Can You Afford to Buy a Home?

Can You Afford to Buy a Home?

More Americans Can Own a Home of Their Own


Forty acres and a mule were the American entitlement in the nineteenth century. In the twentieth century, it’s a home of one’s own. But can you afford one in the 21st century? As home prices soared in the 1970s and 1980s, fewer and fewer Americans could afford to purchase a home. At the end of the 20th century 64 percent of U.S. households owned their homes, down from 66 percent in 1980.

Young adults trying to scrape together enough for their first down payment had a hard time. Only 39 percent of households headed by people under the age of 35 owned their residences in 1999, down from 41 percent in 1982. The drop-off in home ownership was sharper among households headed by people aged 35 to 39. Home ownership fell to 63 percent from 68 percent in 1982. The housing affordability crunch affected older people as well.

Things seem to be taking a turn for the better in the 1990s. Lower interest rates mean smaller monthly mortgage payments for all buyers, and the purchasing power of home buyers reached its highest point in two decades in February 1994, according to the National Association of Realtors Housing Affordability Index, which measures affordability factors. But the index for first-time purchasers wasn’t as rosy. A typical first-time buyer still fell short of qualifying for a conventional mortgage on a $90,900 starter home. But someone earning $24,098 – the median income for prime first time buyers, could afford a home costing $83,500.
Roxborough street, Rosedale. Photo by Elena

How much of a house you can afford – or, indeed, whether you can afford one at all – depends a lot on where you live. Each year, Lomas Mortgage USA ranks 50 states by the percentage of household income that goes to monthly payments on a conventionally financed purchase. The most affordable states, according to Lomas’s 1994 survey: Wyoming, where on average only 14.5 percent of household income goes to pay the mortgage; Nebraska (15.5 percent), and Idaho (15.6 percent). At the other end of the scale is California (26.6 percent), Hawai’i (26.7 percent), and Virginia (23.6 percent). Generally, you’ll spend more of your household income meeting the mortgage if you live on the East Coast, less in the Western and Sothern states.

List of tasks:
[1] From the home affordability article, extract the passage from "How much of" up to and including "and Sothern states.".
[2] Translate this sentence from the home affordability article into Spanish: "Young adults trying to scrape together enough for their first down payment had a hard time."
[3] Answer these questions using the home affordability article.
(a) What percentage of U.S. households owned their homes at the end of the 20th century?
(b) To what percentage did home ownership fall among households headed by people aged 35 to 39?
(c) In Lomas's 1994 survey, which state was the most affordable, and what average share of household income goes to the mortgage there?

Given material:
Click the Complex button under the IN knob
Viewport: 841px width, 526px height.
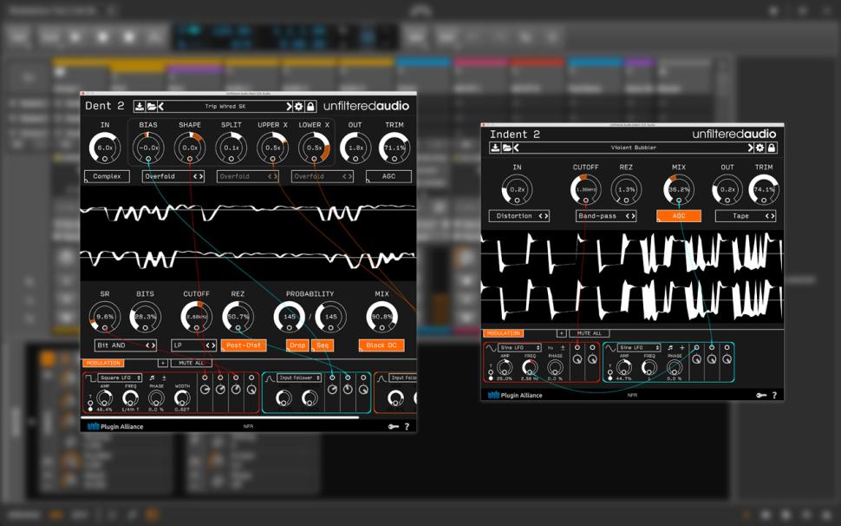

The answers:
[1]
How much of a house you can afford – or, indeed, whether you can afford one at all – depends a lot on where you live. Each year, Lomas Mortgage USA ranks 50 states by the percentage of household income that goes to monthly payments on a conventionally financed purchase. The most affordable states, according to Lomas’s 1994 survey: Wyoming, where on average only 14.5 percent of household income goes to pay the mortgage; Nebraska (15.5 percent), and Idaho (15.6 percent). At the other end of the scale is California (26.6 percent), Hawai’i (26.7 percent), and Virginia (23.6 percent). Generally, you’ll spend more of your household income meeting the mortgage if you live on the East Coast, less in the Western and Sothern states.

[2] Los adultos jóvenes que intentaban reunir lo suficiente para su primer pago inicial lo pasaron mal.

[3]
(a) 64 percent
(b) 63 percent
(c) Wyoming, 14.5 percent